Roger A. Gibboni, 82, of West Chester, an aerospace engineer who helped design spy satellites during the Cold War, died Friday, Nov. 28, of kidney failure at Paoli Hospital.

Roger A. Gibboni, 82, of West Chester, an aerospace engineer who helped design spy satellites during the Cold War, died Friday, Nov. 28, of kidney failure at Paoli Hospital.

For 33 years, starting in 1960, Mr. Gibboni worked in the aerospace industry at various General Electric Co. installations in the Philadelphia area. He helped pioneer national satellite reconnaissance missions during the early 1960s, including the then-top-secret Corona photographic satellite.

The program kept watch on the Soviets as a means of containing their nuclear threat, he told his family.

Endorsed by President Dwight D. Eisenhower in 1958, the Corona could see behind the Iron Curtain to document missile launch sites and production facilities, according to the CIA's website.

What it found was that the Soviets had exaggerated their ability to launch missiles with nuclear warheads.
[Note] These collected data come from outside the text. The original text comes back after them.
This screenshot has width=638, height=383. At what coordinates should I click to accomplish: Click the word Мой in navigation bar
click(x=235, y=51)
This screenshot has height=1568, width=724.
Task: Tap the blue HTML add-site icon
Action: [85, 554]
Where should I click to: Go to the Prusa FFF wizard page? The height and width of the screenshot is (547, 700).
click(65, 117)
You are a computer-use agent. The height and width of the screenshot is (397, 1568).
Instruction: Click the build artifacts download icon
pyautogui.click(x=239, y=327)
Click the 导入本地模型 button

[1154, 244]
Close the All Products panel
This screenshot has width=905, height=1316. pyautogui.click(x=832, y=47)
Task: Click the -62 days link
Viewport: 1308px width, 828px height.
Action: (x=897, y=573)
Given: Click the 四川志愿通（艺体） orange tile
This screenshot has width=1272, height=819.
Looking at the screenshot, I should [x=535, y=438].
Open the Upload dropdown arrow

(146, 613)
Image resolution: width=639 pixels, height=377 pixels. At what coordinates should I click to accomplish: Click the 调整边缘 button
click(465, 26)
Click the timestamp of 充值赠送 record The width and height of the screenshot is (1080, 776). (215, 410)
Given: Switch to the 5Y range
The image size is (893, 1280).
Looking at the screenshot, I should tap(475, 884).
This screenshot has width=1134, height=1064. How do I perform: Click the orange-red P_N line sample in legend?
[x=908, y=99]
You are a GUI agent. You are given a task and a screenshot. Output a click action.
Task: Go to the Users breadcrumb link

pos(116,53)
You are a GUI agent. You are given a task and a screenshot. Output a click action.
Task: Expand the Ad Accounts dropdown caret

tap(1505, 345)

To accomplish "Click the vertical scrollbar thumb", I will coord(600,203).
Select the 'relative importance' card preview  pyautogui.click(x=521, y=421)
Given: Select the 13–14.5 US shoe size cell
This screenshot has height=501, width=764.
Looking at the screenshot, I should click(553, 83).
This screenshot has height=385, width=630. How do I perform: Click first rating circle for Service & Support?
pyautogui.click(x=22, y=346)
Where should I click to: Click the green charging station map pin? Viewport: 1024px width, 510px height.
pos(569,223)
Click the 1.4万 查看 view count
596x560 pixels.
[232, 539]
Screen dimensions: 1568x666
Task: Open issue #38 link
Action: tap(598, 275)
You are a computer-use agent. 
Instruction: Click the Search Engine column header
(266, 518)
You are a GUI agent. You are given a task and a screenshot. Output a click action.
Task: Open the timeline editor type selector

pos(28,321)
"From then on, there was an explosion of intelligence data," the CIA said on www.cia.gov/. "In fact, Corona's success was instrumental in keeping the United States back from the nuclear threshold."

Born in Philadelphia, Mr. Gibboni graduated from Overbrook High School and later Drexel Institute of Technology with a bachelor's degree in electrical engineering.

In 1955, he married Carolyn Cordivari, also a Philadelphia native. The two moved from Overbrook to Drexel Hill, where they reared two sons.

Roger D. Gibboni followed in his father's footsteps to Drexel University, earning bachelor's and master's of science degrees in electrical engineering. A second son, David J., earned a bachelor of science degree in chemistry from the University of Pennsylvania and a master of science and doctoral degrees in chemistry from Yale University.

In addition to being a scientist, their father was a master woodworker who designed and created furniture, wall-hanging pendulum clocks, household items, and his signature bird feeders for family and friends.

"They were all different - natural wood, sometimes redwood," said Roger D. Gibboni. "I have two here, and they are actively in use, mostly by finches."

Mr. Gibboni helped build sets for the Channel 20 television programs that were broadcast from Hershey's Mill, where he and his wife moved in 1993 after his retirement from GE.

Mr. Gibboni enjoyed playing bridge with his Hershey's Mill team members and served on the board of the Hershey's Mill golf club house committee.

During the Korean War, Mr. Gibboni served in the Army Signal Corps. He was a member of SS. Peter and Paul Roman Catholic Church in West Chester and the Overbrook Italian American Democratic Club, cofounded by his father, Giulio V.

His family said Mr. Gibboni was "a devoted husband, father, and grandfather."

Along with his wife and sons, Mr. Gibboni is survived by a grandson and a granddaughter.

A Funeral Mass will be celebrated at 11:30 a.m. Friday, Dec. 5, at SS. Peter and Paul Roman Catholic Church, 1325 E. Boot Rd., West Chester. Visitation at the church runs from 10 to 11:15 a.m. Burial is private.

Donations may be made to the Paoli Hospital Foundation, 255 W. Lancaster Ave., Paoli, Pa. 19301.